See ReverseDiff Usage Examples

ReverseDiff is a fast and compile-able tape-based reverse mode automatic differentiation (AD) that implements methods to take gradients, Jacobians, Hessians, and higher-order derivatives of native Julia functions (or any callable object, really).

While performance can vary depending on the functions you evaluate, the algorithms implemented by ReverseDiff generally outperform non-AD algorithms in both speed and accuracy.

Wikipedia's entry on automatic differentiation is a useful resource for learning about the advantages of AD techniques over other common differentiation methods (such as finite differencing).


To install ReverseDiff, simply use Julia's package manager:

julia> Pkg.add("ReverseDiff")

Why use ReverseDiff?

Other Julia packages may provide some of these features, but only ReverseDiff provides all of them (as far as I know at the time of this writing):

  • supports a large subset of the Julia language, including loops, recursion, and control flow
  • user-friendly API for reusing and compiling tapes
  • user-friendly performance annotations such as @forward and @skip (with more to come!)
  • compatible with ForwardDiff, enabling mixed-mode AD
  • built-in definitions leverage the benefits of ForwardDiff's Dual numbers (e.g. SIMD, zero-overhead arithmetic)
  • a familiar differentiation API for ForwardDiff users
  • non-allocating linear algebra optimizations
  • nested differentiation
  • suitable as an execution backend for graphical machine learning libraries
  • ReverseDiff doesn't need to record scalar indexing operations (a huge cost for many similar libraries)
  • higher-order map and broadcast optimizations
  • it's well tested

...and, simply put, it's fast (for gradients, at least). Using the code from examples/gradient.jl:

julia> using BenchmarkTools, Pkg

# this script defines f and ∇f!
julia> include(joinpath(Pkg.dir("ReverseDiff"), "examples/gradient.jl"));

julia> a, b = rand(100, 100), rand(100, 100);

julia> inputs = (a, b);

julia> results = (similar(a), similar(b));

# Benchmark the original objective function, sum(a' * b + a * b')
julia> @benchmark f($a, $b)
  memory estimate:  234.61 kb
  allocs estimate:  6
  minimum time:     110.000 μs (0.00% GC)
  median time:      137.416 μs (0.00% GC)
  mean time:        173.085 μs (11.63% GC)
  maximum time:     3.613 ms (91.47% GC)

# Benchmark ∇f! at the same inputs (this is executing the function,
# getting the gradient w.r.t. `a`, and getting the gradient w.r.t
# to `b` simultaneously). Notice that the whole thing is
# non-allocating.
julia> @benchmark ∇f!($results, $inputs)
  memory estimate:  0.00 bytes
  allocs estimate:  0
  minimum time:     429.650 μs (0.00% GC)
  median time:      431.460 μs (0.00% GC)
  mean time:        469.916 μs (0.00% GC)
  maximum time:     937.512 μs (0.00% GC)
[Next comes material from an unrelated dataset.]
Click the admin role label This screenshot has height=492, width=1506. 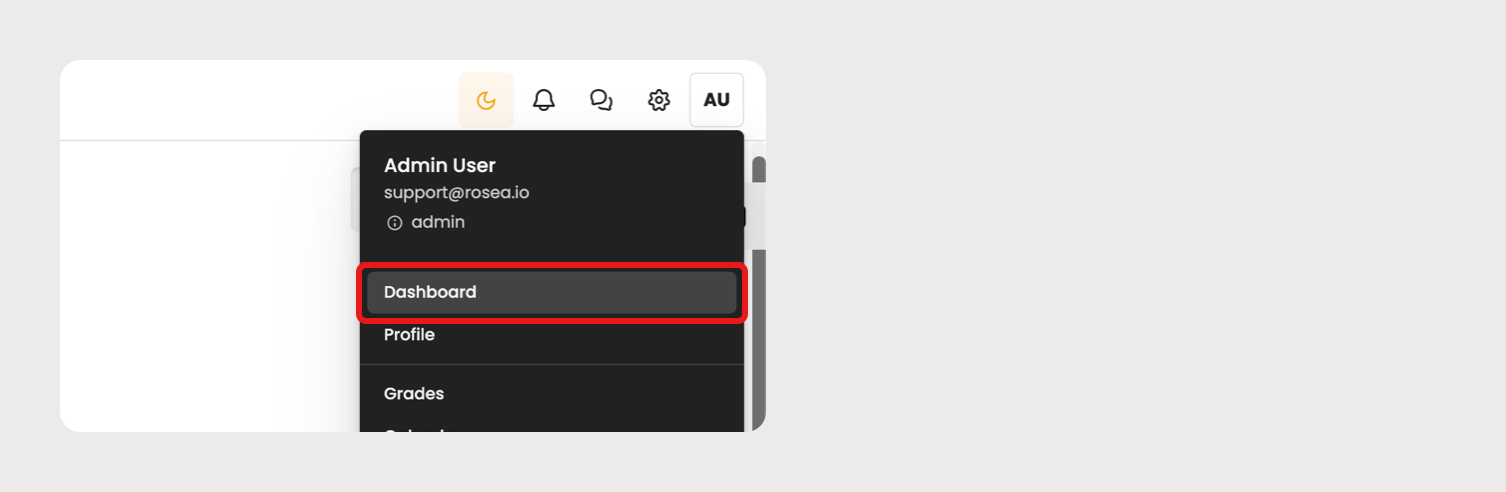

I've used this benchmark (and others) to pit ReverseDiff against every other native Julia reverse-mode AD package that I know of (including source-to-source packages), and have found ReverseDiff to be faster and use less memory in most cases.

Should I use ReverseDiff or ForwardDiff?

ForwardDiff is algorithmically more efficient for differentiating functions where the input dimension is less than the output dimension, while ReverseDiff is algorithmically more efficient for differentiating functions where the output dimension is less than the input dimension.

Thus, ReverseDiff is generally a better choice for gradients, but Jacobians and Hessians are trickier to determine. For example, optimized methods for computing nested derivatives might use a combination of forward-mode and reverse-mode AD.

ForwardDiff is often faster than ReverseDiff for lower dimensional gradients (length(input) < 100), or gradients of functions where the number of input parameters is small compared to the number of operations performed on them. ReverseDiff is often faster if your code is expressed as a series of array operations, e.g. a composition of Julia's Base linear algebra methods.

In general, your choice of algorithms will depend on the function being differentiated, and you should benchmark different methods to see how they fare.